— Dataset entries —
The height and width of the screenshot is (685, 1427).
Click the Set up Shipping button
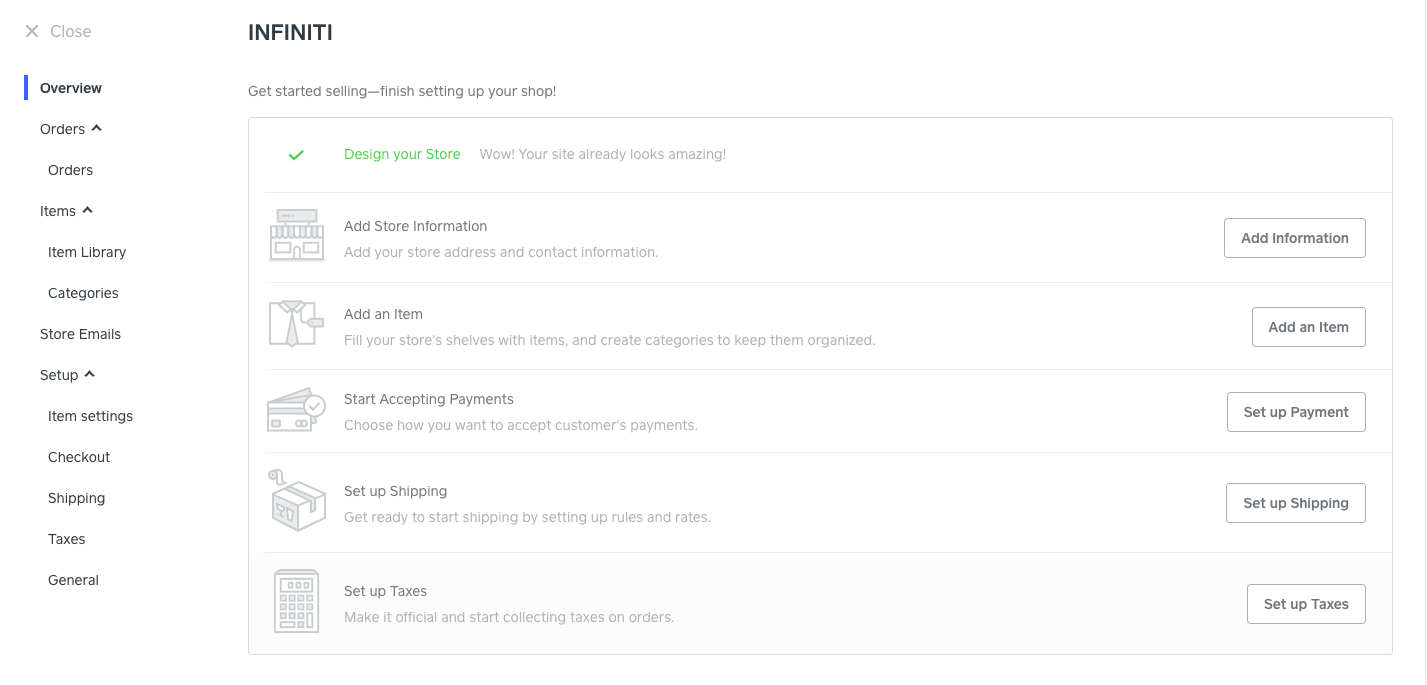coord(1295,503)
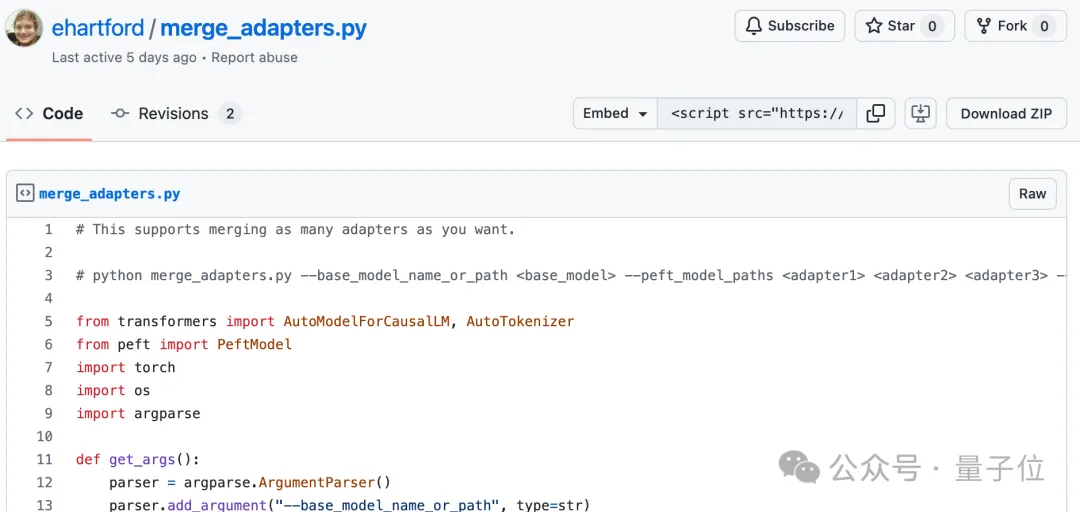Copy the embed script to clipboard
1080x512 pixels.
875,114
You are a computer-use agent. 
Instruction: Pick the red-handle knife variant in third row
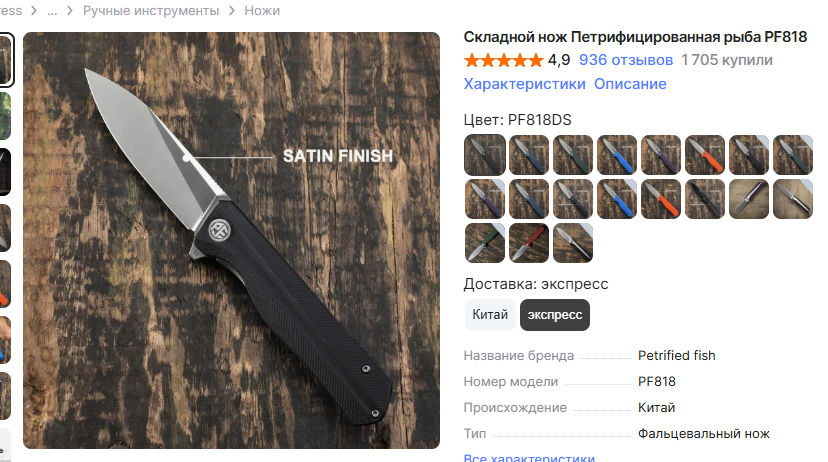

— The problem —
The entries are to be written out again exactly, though without any images.

— Solution to this exercise —
The height and width of the screenshot is (685, 1427).
Click the Set up Shipping button
coord(1295,503)
Copy the embed script to clipboard
1080x512 pixels.
875,114
You are a computer-use agent. 
Instruction: Pick the red-handle knife variant in third row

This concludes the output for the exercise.